A Ceph implementation for object storage (amazon s3 compatible)
Name:Version | Documentation | Purpose | Alternatives | Advantages |
---|---|---|---|---|
Terraform 1.5.4 | Docs | Hardware Provisioner Initial Setup |
Salt Ansible |
1. Easy syntax 2. Sufficient community and documentation 3. Much better suited for hardware provisioning |
Hetzner Provider 1.42.1 | Docs | Deploying servers | Vultr DigitalOcean |
1. Cheaper :) 2. Good community overlooking provider |
Ansible 2.15.2 | Docs | Automating Tasks | Salt |
1. No footprint on target hosts |
Ubuntu 22.04 | Docs | Operating system | Debian Centos |
1. Bigger community 2. Faster releases than debian 3. Bigger community than any other OS 4. Not cash grapping like centos (Yet :)) |
Victoriametrics latest | Docs | Time-series Database | InfluxDB Prometheus |
1. High performance 2. Cost-effective 3. Scalable 4. Handles massive volumes of data 5. Good community and documentation |
vmalert latest | Docs | Evaluating Alerting Rules | Prometheus Alertmanager |
1. Works well with VictoriaMetrics 2. Supports different datasource types |
vmagent latest | Docs | Collecting Time-series Data | Prometheus |
1. Works well with VictoriaMetrics 2. Supports different data source types |
Alertmanager latest | Docs | Handling Alerts | ElastAlert Grafana Alerts |
1. Handles alerts from multiple client applications 2. Deduplicates, groups, and routes alerts 3. Can be plugged to multiple endpoints (Slack, Email, Telegram, Squadcast, ...) |
Grafana latest | Docs | Monitoring and Observability | Prometheus Datadog New Relic |
1. Create, explore, and share dashboards with ease 2.Huge community and documentation 3. Easy to setup and manage 4. Many out of the box solutions for visualization |
Nodeexporter latest | Docs | Hardware and OS Metrics | cAdvisor Collectd |
1. Measure various machine resources 2. Pluggable metric collectors 3. Basic standard for node monitoing |
Cephexporter latest | Docs | Monitoring Ceph Clusters | NoN I Know of |
1. Works well with Ceph 2. Exposes Ceph metrics to Prometheus |
Docker latest | Docs | Application Deployment and Management | containerd podman |
1. Much more bells and wistels are included out of the box comparing to alternatives 2. Awsome community and documentation 3. Easy to work with |
Note Each ansible role has a general and a specific Readme file. It is encouraged to read them before firing off
p.s: Start with the readme file of main setup playbook
- Create an Api on hetzner
- Create a server as terraform and ansible provisioner (Needless to say that ansible and terraform must be installed)
- Clone the project
- In modular_terraform folder create a terraform.tfvars
- The file must contain the following variables
- hcloud_token "APIKEY"
- image_name = "ubuntu-22.04"
- server_type = "cpx31"
- location = "hel1"
- The file must contain the following variables
- Run terraform init to create the required lock file
- Before firing off, run terraform plan to see if everything is alright
- Run terraform apply
- Go Drink a cup of coffe and come back in 10 minutes or so (Hopefully everything must be up and running by then (: )
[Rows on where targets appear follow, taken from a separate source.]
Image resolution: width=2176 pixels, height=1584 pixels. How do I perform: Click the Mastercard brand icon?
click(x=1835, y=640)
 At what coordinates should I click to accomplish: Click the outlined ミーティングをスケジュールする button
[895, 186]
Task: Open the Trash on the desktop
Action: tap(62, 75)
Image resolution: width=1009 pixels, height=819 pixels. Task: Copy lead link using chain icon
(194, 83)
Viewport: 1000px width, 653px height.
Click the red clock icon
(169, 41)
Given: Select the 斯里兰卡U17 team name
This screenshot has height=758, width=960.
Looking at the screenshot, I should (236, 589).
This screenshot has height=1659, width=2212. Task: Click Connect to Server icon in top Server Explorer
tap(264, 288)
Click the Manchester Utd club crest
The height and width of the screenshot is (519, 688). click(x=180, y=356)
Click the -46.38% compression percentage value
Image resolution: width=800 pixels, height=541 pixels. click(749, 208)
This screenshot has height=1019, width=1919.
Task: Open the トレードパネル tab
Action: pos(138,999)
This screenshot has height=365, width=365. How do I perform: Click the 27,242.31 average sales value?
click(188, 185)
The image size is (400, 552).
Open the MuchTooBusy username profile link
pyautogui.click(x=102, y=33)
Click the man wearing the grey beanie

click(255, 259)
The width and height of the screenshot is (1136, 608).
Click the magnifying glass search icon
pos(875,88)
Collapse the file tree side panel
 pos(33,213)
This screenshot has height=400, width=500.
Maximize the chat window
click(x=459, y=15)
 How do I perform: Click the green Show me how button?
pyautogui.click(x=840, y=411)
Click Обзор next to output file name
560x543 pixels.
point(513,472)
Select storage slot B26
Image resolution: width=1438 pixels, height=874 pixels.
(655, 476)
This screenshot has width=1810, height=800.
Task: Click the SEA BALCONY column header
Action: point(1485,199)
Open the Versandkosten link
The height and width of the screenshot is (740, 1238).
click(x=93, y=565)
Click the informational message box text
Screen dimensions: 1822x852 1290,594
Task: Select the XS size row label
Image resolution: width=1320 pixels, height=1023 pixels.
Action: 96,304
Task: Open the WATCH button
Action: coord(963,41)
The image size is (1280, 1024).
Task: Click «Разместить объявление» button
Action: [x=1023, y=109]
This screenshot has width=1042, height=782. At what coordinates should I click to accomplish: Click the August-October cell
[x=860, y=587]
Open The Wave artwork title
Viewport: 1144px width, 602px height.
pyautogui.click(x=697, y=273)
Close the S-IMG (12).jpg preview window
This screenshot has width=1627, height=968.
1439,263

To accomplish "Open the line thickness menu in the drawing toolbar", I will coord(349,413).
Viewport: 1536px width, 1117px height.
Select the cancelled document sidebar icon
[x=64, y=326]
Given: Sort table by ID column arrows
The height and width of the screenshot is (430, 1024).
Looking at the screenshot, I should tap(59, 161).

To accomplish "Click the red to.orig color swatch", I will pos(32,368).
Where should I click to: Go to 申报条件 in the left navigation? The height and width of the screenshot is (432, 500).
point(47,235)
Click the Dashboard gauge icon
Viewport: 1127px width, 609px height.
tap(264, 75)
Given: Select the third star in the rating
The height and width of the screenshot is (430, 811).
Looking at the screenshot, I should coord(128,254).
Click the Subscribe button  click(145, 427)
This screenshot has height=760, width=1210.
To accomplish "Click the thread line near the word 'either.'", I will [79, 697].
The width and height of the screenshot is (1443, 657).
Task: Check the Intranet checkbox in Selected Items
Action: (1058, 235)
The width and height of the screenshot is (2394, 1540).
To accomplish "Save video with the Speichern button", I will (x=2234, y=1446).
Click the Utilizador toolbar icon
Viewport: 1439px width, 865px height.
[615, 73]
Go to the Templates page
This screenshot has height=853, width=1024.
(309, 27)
- RGW IPs are not set on the domain automatically
- No custom dashboards
- No automation for scaling or maintenance
- No audit logging (to see when,who made what changes on the cluster)
- Terraform is limited to Hetzner
- Since there is no specific range for servers, public-network of mon, in on 0.0.0.0/0
- Firewall policies minimize the risk
- Grafana datasource must be set manually http://IP_ADDRESS_:8428
- Run the following command for terraform to install dependencies and create the lock file
terraform init
- Run the following command and check if there are any problems with terraform
terraform plan
- Apply terraform modules and get started
terraform apply
- Check the storage capacity on OSDs
ceph -s
ceph orch host ls
ceph df
- Check if Mons are in quorum
ceph mon stat
- Check if Victoria_Metrics and Vmagent work
-
Note
- Check if vmalert works
-
Note
- Check if Grafana works
-
Note
All dashboard are provisioned To add custom dashbaord on load, add it to /Ansible/roles/Victoria_Metrics/files/Grafana/provisioning/dashboards as a .json file. It would automatically be loaded to Grafana Just keep in mind that you have to also copy the dashbaord using ansible to the remote destination
- Check if Alert manager is working
-
Note
Created some alerts to demonstrate The alerts are being routed to Slack/Gmail
- Creating a bucket
s3cmd --config=s3cfg mb s3://bucket
- Upload objects
s3cmd --config=scfg put 1G.bin s3://bucket
- To Clean up everything (including the nodes themselvs)
terraform destroy